Images can also encourage positivity among the growers. Images of successful grow breathes positivity in the growers.

Similarly, charts and data maps are easier to explain a problem or a solution to a team that is not in sync with the raw data. Normally it is just raw data jotted on a spreadsheet and it only makes sense to the person who is maintaining the data. Visualization tools can be used to highlight the important aspects of a data set or results, but in spreadsheets, it’s hard to see the forest for the trees.

Team Meetings

Team Meetings has been the best way to bring everyone together to discuss strategies, evaluate results and prescribe a plan of action

team meetings at a greenhouse

Aren’t greenhouses conducting meetings right now?
Although greenhouses do conduct team meetings, a lot of the meetings are conducted in isolation within a department and that does not bring cohesion in the whole workforce. For example, growers assigned to certain plants or zones will have meetings with the head grower. Similarly, with the sales team and every other department. This methodology isolates a person in the organization and individuals can’t see the value they add to the overall vision.

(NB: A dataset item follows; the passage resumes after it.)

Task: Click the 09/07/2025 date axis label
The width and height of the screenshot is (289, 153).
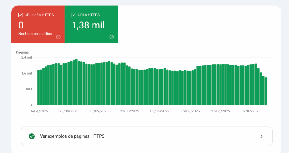Action: tap(251, 111)
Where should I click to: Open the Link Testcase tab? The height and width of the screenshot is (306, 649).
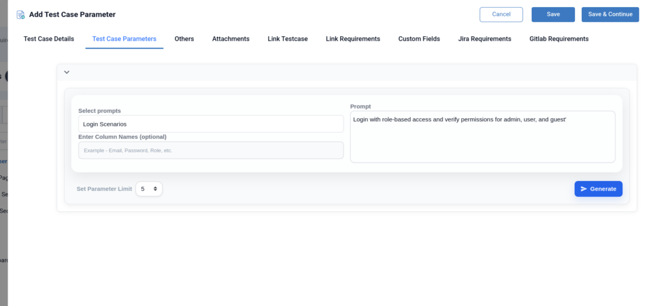[x=287, y=39]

Now you will ask me, okay how do you suggest to do these team meetings?
Greenhouses can conduct cross-department team meetings to talk about the progress, make adjustments, and get ideas from the group. It is important that employees have a voice and report their own numbers, which allows them to celebrate their successes and learn from their failures with the rest of the company. Company owners should make sure that everyone is in line with the company’s vision.

The best example of creating this company culture is Willoway Nurseries. They have an excellent team and their ethos is really admirable. Pacific Plug & Liner is another greenhouse that takes care

Scoreboards

Scoreboards have been the epitome technique of creating a competitive culture in any workplace.

employee scorecard

Now, what’s wrong with scoreboards at greenhouses?
Actually there is nothing wrong with the scoreboards at greenhouses. The only problem is that not enough greenhouses do it. Most of the greenhouses don’t have this competitive culture at their workplace. Some of the greenhouses have employees that are working there for more than 20–30 years and they feel it will be disrespectful to them. And some just don’t have it. No reason.

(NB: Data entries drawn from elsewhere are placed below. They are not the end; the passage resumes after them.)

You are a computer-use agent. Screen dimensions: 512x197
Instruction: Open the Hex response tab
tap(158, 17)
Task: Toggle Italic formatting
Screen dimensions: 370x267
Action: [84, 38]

But why should greenhouses include scorecards?
The scorecard is not a bad thing. Competition is not a bad thing. Competition is always healthy if your message towards the competition is healthy. A scorecard in a greenhouse helps the employees remain on top of their game every single day. It also gives a chance to reward high performing employees. Greenhouses can put scoreboards throughout the nursery to share weekly progress on the profit and loss statement and show how each person can make a difference in making improvements.

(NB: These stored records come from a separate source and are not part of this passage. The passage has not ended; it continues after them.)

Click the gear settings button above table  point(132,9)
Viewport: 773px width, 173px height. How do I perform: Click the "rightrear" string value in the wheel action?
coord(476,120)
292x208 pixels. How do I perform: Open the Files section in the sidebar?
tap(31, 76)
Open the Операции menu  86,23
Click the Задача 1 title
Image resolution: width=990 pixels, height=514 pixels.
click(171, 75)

Culture eats strategy for breakfast
— Peter Drucker

And it is true to its bone. A company’s culture normally thwarts any attempt to create or enforce a strategy that is incompatible with that culture. If your strategy is to increase revenue or grow organics, then your team should be in sync with the “Why” of your company.

Why getting organics certificate matters to the organization and should matter to them!

Why increasing revenue matter! If you bring everyone onboard on your “Why”, the “How” will take care of itself.

If you are doing something interesting to engage your employees at your workplace. Comment below!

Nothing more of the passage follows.